[start of RAW RECORDS]
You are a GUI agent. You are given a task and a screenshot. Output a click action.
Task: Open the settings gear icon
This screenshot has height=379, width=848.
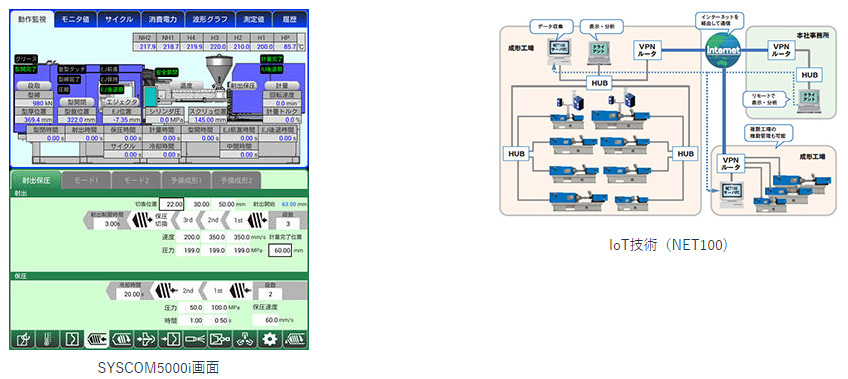coord(269,339)
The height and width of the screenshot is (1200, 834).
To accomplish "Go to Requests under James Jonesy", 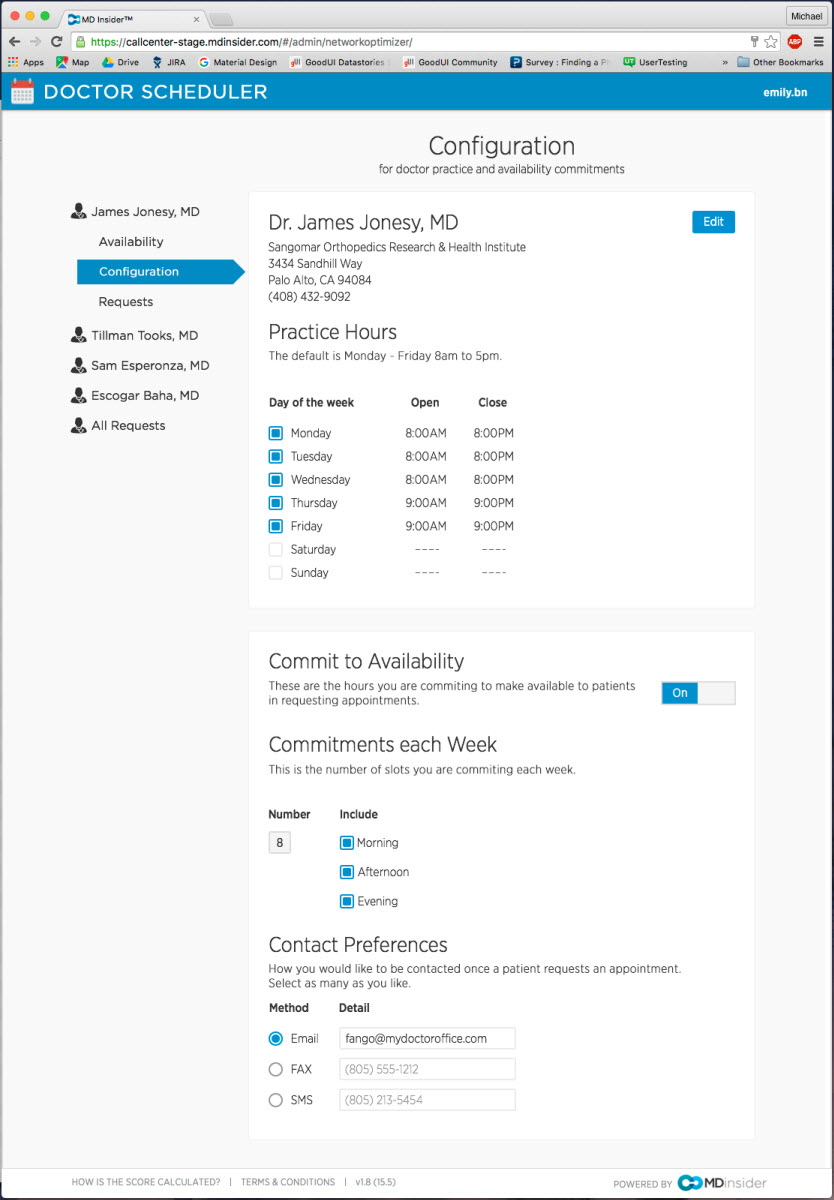I will pyautogui.click(x=126, y=301).
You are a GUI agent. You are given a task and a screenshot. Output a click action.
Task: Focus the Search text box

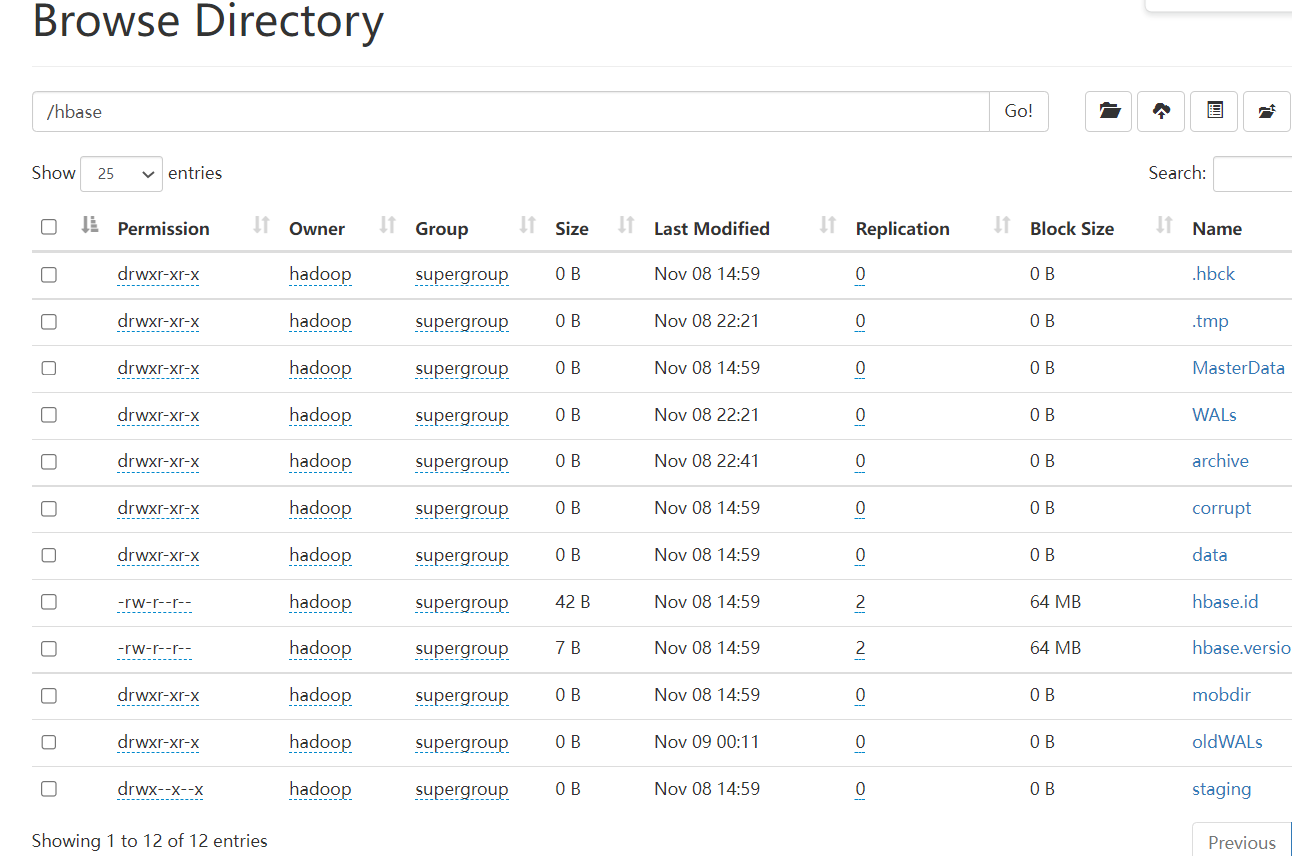click(1252, 173)
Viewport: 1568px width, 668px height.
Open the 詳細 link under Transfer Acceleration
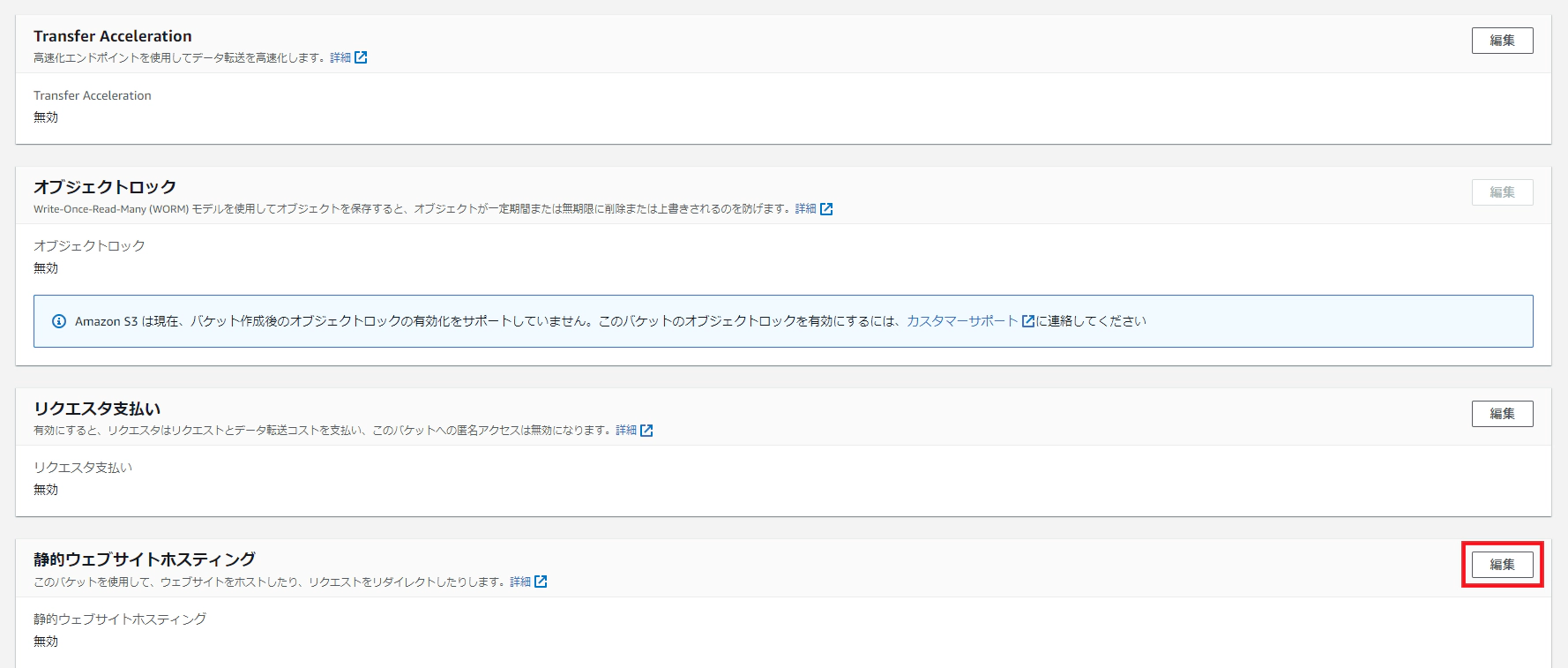pyautogui.click(x=340, y=58)

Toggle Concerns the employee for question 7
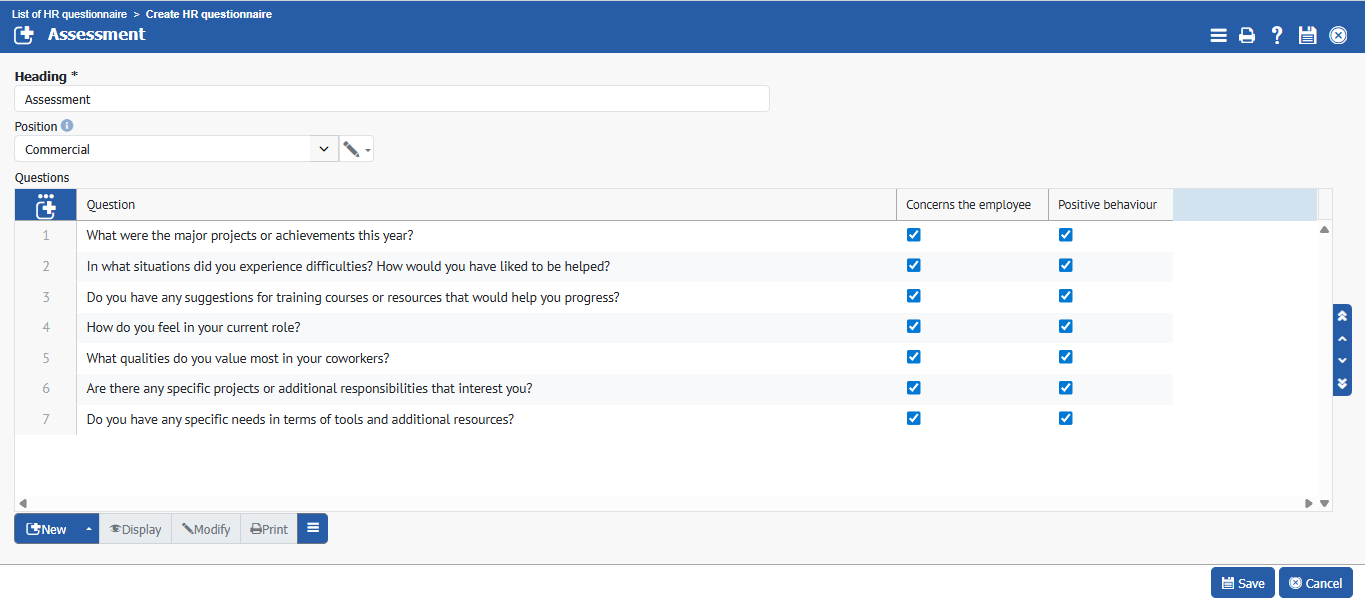(x=913, y=419)
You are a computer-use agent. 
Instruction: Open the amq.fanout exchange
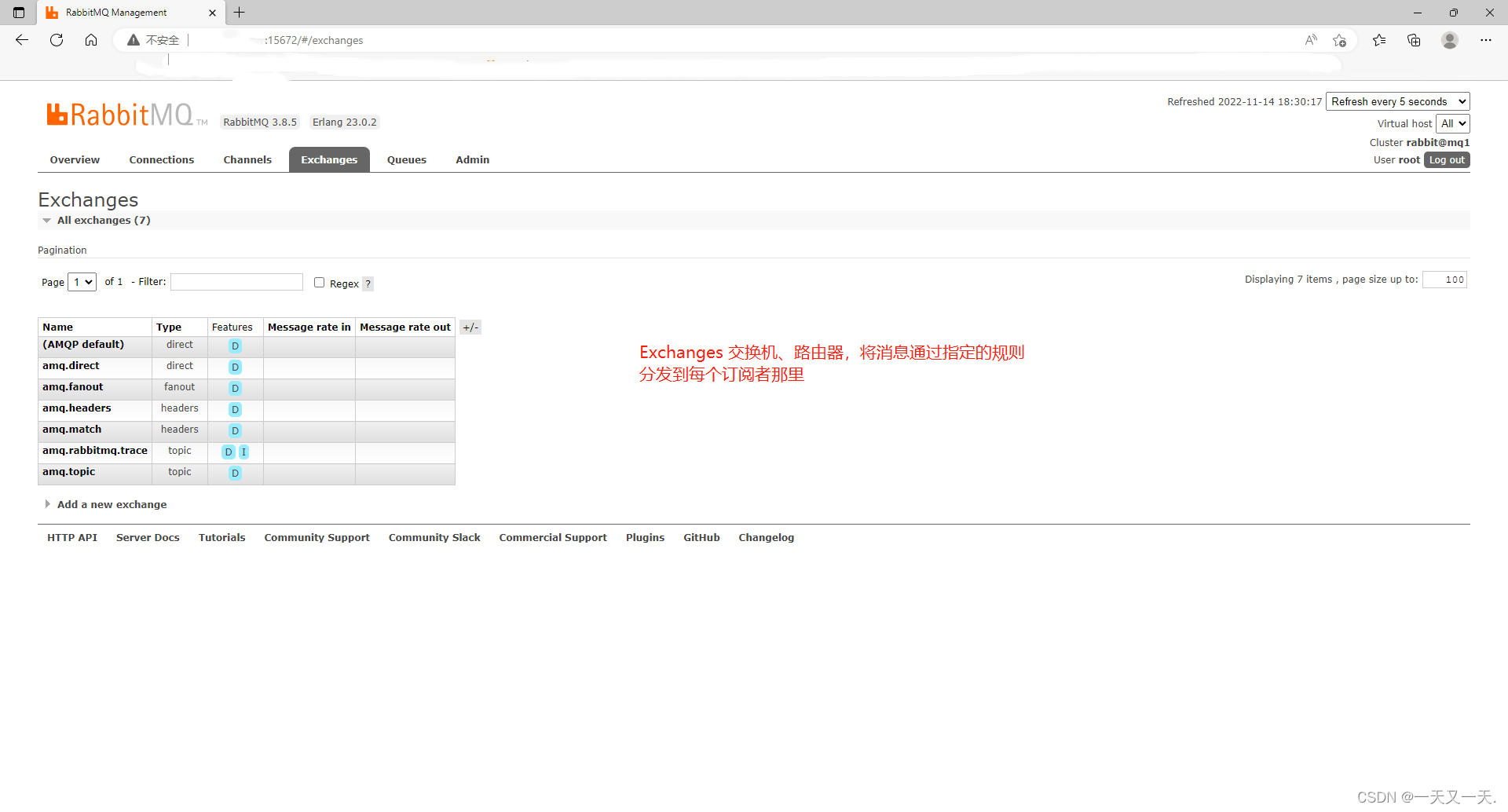coord(72,386)
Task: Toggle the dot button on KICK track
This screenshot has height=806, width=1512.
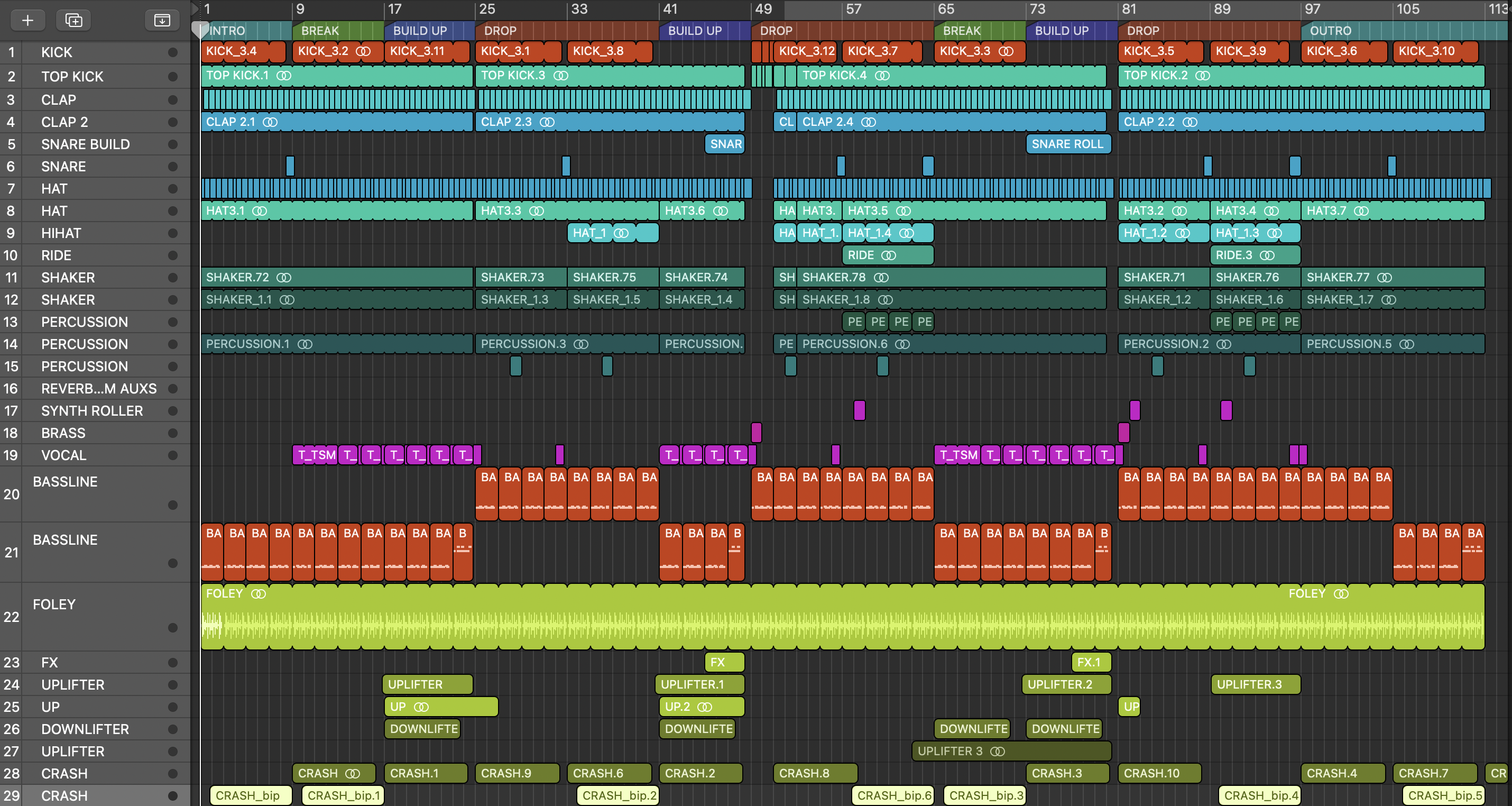Action: [x=172, y=52]
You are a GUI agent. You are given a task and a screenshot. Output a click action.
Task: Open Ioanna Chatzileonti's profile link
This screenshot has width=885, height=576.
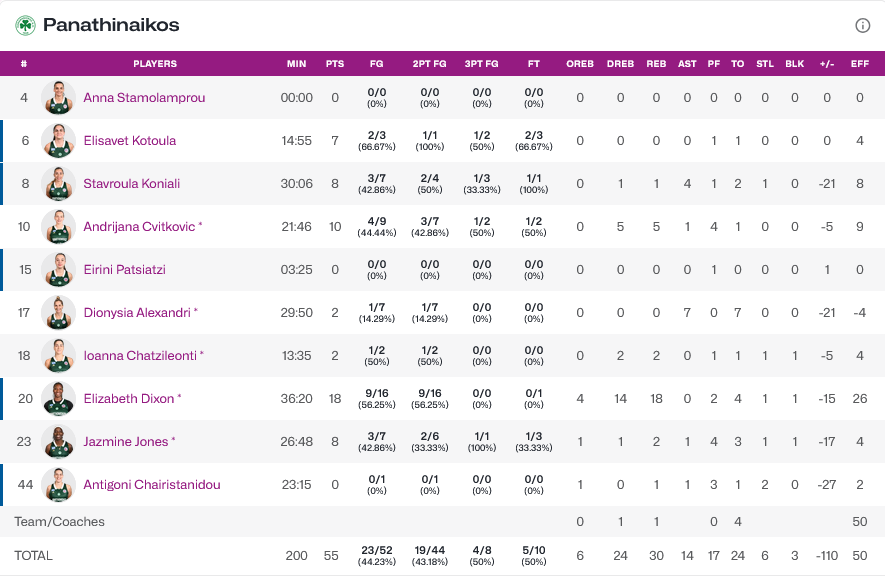(x=140, y=355)
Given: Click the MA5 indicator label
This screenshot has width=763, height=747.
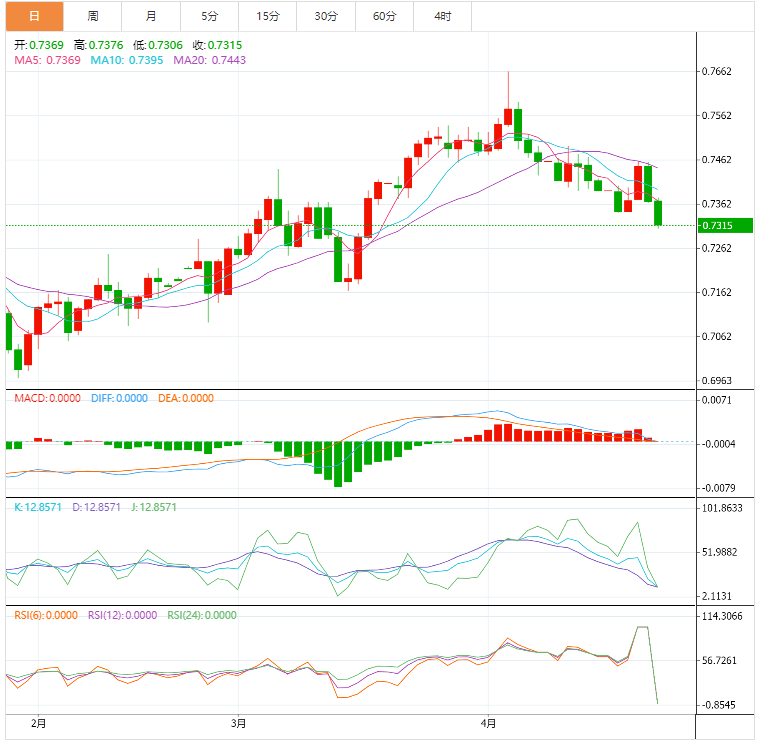Looking at the screenshot, I should pyautogui.click(x=47, y=60).
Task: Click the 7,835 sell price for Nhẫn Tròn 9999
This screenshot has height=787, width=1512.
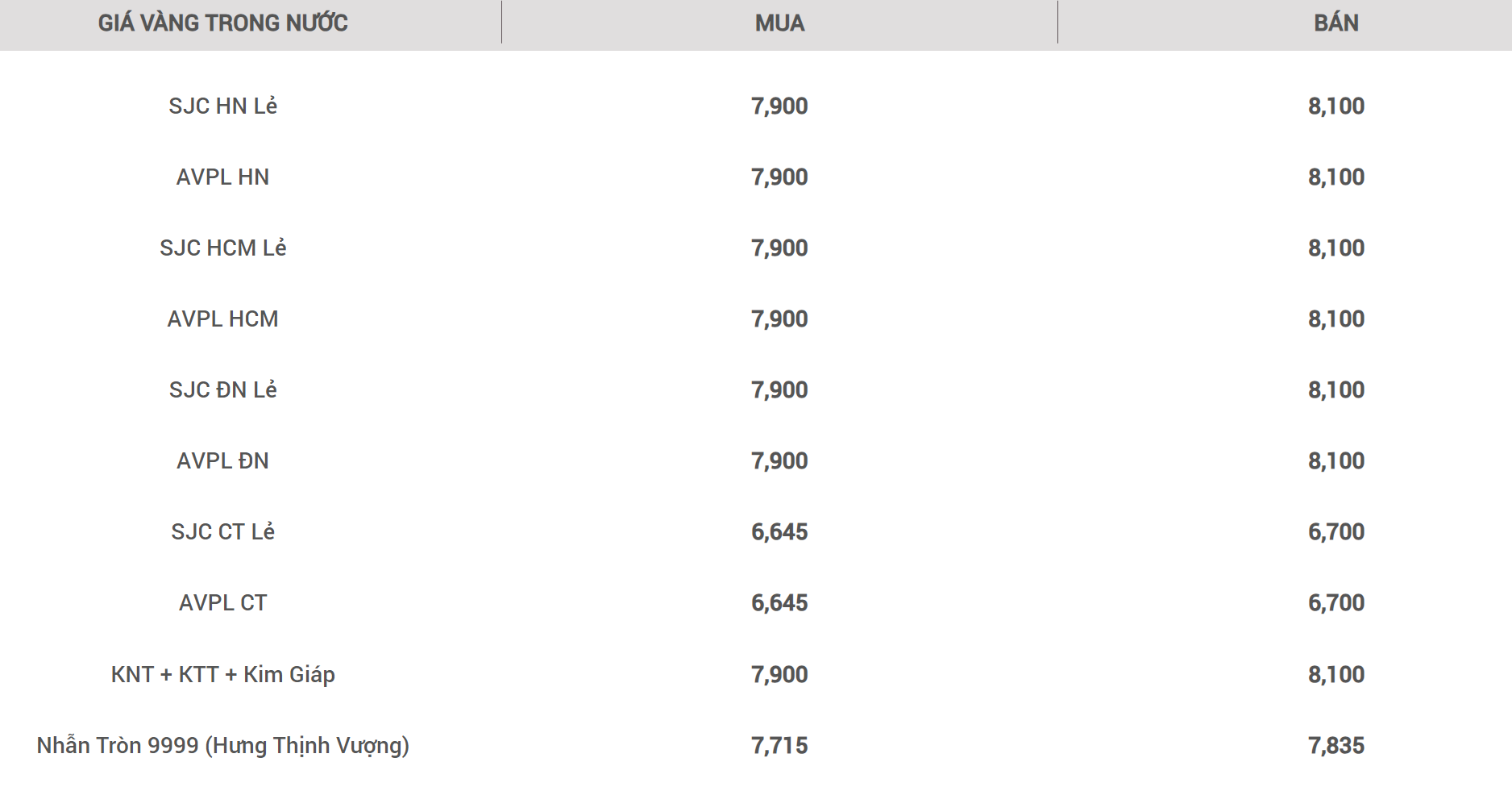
[end of RAW RECORDS]
WHAT NEEDS TO BE DONE: Count the lines in the listing above that contain the string "link" and reply with the number alone.

SOLUTION FOR THIS TASK: 2